| TAREFA OBRIGATÓRIA A |
Traduza para o inglês esta frase do texto sobre arte e autonomia: "Hegel define a arte como manifestação sensível do Espírito."
| TAREFA OBRIGATÓRIA B |
Copie do texto sobre arte e autonomia o trecho que se abre com as palavras que contêm "Já podemos ver" e se fecha com "da mesma comunidade.".

| BLOCO DE TEXTO |
▶

Arte e autonomia: a contribuição decisiva da modernidade

O conceito de gênio foi inicialmente formulado pelo Iluminismo e desenvolvido posteriormente no Idealismo alemão. Sua função era explicar a natureza diferencial da arte quando comparada ao mundo ou natureza. A partir de suas origens e desenvolvimentos, este conceito tomou dois rumos contraditórios. De um lado postulou-se um irracionalismo vinculado ao poder que o artista-gênio possui. De outro lado, fortaleceu-se o conceito de uma arte autônoma, ou seja, possuidora de suas próprias regras quando comparada com os fenômenos da natureza e mesmo com as necessidades da sociedade. Para a modernidade, a defesa da autonomia da obra de arte engendrava a possibilidade de uma unidade entre o subjetivo e o objetivo, ou seja, a defesa de um juízo estético que não representava simplesmente uma questão de gosto pessoal. A autonomia da arte implica necessariamente que existem critérios para se julgar a qualidade e importância das obras de arte. Assim, a distinção entre gêneros ou repertórios “superiores” e “inferiores” é possível graças aos critérios estabelecidos pela autonomia da arte, os quais possibilitam os meios avaliativos de sua própria atividade.

Já podemos ver em Kant e Hegel um pensamento contrário ao irracionalismo do subjetivismo absoluto. Kant formulou que o sentimento agradável do belo não possui uma base conceitual, ou seja, não é possível atingi-lo e discuti-lo por meio de argumentos lógicos. Porém isso não leva ao irracionalismo na medida em que para Kant esse sentimento estético possui a propriedade de ser compartilhado e validado por meio de um grupo de pessoas que sintam as mesmas certezas acerca da beleza. Portanto, “não-conceitual” não significa que o sentimento estético passe a ser propriedade de um juízo totalmente subjetivo. Em Kant, a subjetividade do sentimento estético é mediada pela comunicabilidade e reconhecimento desse sentimento por outros membros da mesma comunidade.

Hegel inseriu a arte como parte orgânica e importante de seu sistema filosófico. Ele combateu as tendências românticas que filiavam a arte como um produto de uma imaginação intensa, anárquica e indisciplinada da intuição e dos sentidos. Imaginação que não poderia nunca ser enquadrada por um pensamento abstrato e racional. Contra os inimigos da razão, Hegel pensa a arte como algo que possui a verdade e, por isso mesmo, passível de ser pensada com a Razão. Hegel define a arte como manifestação sensível do Espírito. Esse aparecer do Espírito de forma sensível não pode ser confundido como uma aparição qualquer. Para a Hegel, a arte é uma representação que nos conduz a uma realidade diferente de nosso cotidiano. Neste, a aparência esconde uma essência. Já na arte, a aparência desvela uma essência que lhe é intrínseca. Assim a arte nos fornece uma realidade autônoma mais alta e verídica.

◀

| DADOS EXTRAÍDOS |
▶

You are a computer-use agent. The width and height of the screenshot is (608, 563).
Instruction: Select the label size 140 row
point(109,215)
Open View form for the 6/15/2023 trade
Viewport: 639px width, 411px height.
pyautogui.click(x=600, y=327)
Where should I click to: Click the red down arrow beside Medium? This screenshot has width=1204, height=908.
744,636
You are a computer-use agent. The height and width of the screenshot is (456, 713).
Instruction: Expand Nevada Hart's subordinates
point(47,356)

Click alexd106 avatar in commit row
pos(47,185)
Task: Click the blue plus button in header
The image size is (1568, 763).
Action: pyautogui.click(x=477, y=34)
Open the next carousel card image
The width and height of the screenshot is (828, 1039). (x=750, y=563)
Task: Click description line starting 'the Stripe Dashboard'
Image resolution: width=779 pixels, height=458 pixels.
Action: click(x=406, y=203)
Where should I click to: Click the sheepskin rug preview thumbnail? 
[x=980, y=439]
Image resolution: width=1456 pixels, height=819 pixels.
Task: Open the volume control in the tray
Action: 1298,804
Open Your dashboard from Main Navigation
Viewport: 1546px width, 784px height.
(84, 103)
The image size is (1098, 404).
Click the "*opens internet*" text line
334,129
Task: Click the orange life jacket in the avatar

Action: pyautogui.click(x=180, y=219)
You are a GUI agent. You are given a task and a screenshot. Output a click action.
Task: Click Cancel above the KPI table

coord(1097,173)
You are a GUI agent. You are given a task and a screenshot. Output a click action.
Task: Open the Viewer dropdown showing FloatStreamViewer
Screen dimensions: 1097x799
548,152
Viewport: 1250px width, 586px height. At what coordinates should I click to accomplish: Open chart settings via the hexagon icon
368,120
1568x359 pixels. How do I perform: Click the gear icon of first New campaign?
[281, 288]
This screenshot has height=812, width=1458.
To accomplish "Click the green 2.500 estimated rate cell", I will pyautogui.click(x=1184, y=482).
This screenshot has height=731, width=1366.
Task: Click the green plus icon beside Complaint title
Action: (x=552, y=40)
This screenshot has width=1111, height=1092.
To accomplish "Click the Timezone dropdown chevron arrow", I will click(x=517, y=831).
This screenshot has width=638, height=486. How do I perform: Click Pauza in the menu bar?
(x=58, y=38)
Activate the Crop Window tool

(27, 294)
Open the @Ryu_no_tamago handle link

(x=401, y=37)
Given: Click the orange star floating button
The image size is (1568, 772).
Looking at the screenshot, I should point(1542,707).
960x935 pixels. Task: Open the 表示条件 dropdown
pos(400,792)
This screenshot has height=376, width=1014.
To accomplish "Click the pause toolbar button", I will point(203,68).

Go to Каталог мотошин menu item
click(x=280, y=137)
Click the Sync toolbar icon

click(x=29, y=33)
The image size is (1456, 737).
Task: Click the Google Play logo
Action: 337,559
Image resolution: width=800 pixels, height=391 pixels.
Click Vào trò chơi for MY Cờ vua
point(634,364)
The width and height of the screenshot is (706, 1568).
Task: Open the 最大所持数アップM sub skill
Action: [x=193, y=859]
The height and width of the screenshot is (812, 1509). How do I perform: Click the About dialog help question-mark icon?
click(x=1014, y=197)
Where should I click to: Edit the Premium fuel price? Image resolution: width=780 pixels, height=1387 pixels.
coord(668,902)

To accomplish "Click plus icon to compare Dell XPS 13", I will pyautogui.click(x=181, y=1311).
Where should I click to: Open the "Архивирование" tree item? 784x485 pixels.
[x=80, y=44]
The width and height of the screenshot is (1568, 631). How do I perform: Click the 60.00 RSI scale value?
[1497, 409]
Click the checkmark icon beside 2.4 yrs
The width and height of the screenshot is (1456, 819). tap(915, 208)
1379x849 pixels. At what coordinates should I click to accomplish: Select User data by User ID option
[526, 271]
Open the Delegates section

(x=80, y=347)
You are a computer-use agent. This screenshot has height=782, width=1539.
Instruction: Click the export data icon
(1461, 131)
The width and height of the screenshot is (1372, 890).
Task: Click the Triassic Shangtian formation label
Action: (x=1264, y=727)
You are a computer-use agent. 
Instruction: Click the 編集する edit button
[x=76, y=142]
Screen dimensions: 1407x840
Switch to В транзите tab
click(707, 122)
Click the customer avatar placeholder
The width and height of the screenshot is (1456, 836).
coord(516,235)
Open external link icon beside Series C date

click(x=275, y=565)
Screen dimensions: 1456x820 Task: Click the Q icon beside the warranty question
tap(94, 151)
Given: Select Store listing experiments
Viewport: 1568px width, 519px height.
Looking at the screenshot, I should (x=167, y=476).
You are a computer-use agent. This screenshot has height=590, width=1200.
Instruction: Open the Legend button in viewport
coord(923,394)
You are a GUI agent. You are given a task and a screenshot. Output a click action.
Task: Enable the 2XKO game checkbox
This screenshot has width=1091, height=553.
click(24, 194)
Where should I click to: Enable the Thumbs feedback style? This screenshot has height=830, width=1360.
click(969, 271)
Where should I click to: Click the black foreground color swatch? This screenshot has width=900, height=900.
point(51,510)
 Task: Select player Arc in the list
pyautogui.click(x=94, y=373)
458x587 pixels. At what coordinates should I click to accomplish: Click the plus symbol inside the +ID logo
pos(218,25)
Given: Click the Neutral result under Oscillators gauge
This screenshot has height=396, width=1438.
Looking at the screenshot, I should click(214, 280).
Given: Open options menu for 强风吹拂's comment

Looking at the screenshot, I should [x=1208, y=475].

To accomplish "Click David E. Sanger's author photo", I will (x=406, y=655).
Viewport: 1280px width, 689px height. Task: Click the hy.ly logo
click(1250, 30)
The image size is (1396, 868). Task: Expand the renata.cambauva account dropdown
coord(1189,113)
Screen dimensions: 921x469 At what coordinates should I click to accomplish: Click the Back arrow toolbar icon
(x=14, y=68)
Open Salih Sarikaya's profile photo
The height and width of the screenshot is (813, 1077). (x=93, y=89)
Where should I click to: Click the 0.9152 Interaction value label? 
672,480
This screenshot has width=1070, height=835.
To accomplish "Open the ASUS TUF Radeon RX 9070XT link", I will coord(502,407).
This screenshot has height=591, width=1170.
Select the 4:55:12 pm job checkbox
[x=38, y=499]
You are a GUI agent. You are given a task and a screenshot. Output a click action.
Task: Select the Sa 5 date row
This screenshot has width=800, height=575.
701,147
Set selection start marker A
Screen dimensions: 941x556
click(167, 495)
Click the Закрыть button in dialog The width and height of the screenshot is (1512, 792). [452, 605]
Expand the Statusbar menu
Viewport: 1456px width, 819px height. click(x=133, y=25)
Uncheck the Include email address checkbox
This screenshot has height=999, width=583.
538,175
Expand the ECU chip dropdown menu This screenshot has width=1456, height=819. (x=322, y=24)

◀

| RESPOSTA DO EXERCÍCIO A |
Hegel defines art as the sensuous manifestation of Spirit.

| RESPOSTA DO EXERCÍCIO B |
Já podemos ver em Kant e Hegel um pensamento contrário ao irracionalismo do subjetivismo absoluto. Kant formulou que o sentimento agradável do belo não possui uma base conceitual, ou seja, não é possível atingi-lo e discuti-lo por meio de argumentos lógicos. Porém isso não leva ao irracionalismo na medida em que para Kant esse sentimento estético possui a propriedade de ser compartilhado e validado por meio de um grupo de pessoas que sintam as mesmas certezas acerca da beleza. Portanto, “não-conceitual” não significa que o sentimento estético passe a ser propriedade de um juízo totalmente subjetivo. Em Kant, a subjetividade do sentimento estético é mediada pela comunicabilidade e reconhecimento desse sentimento por outros membros da mesma comunidade.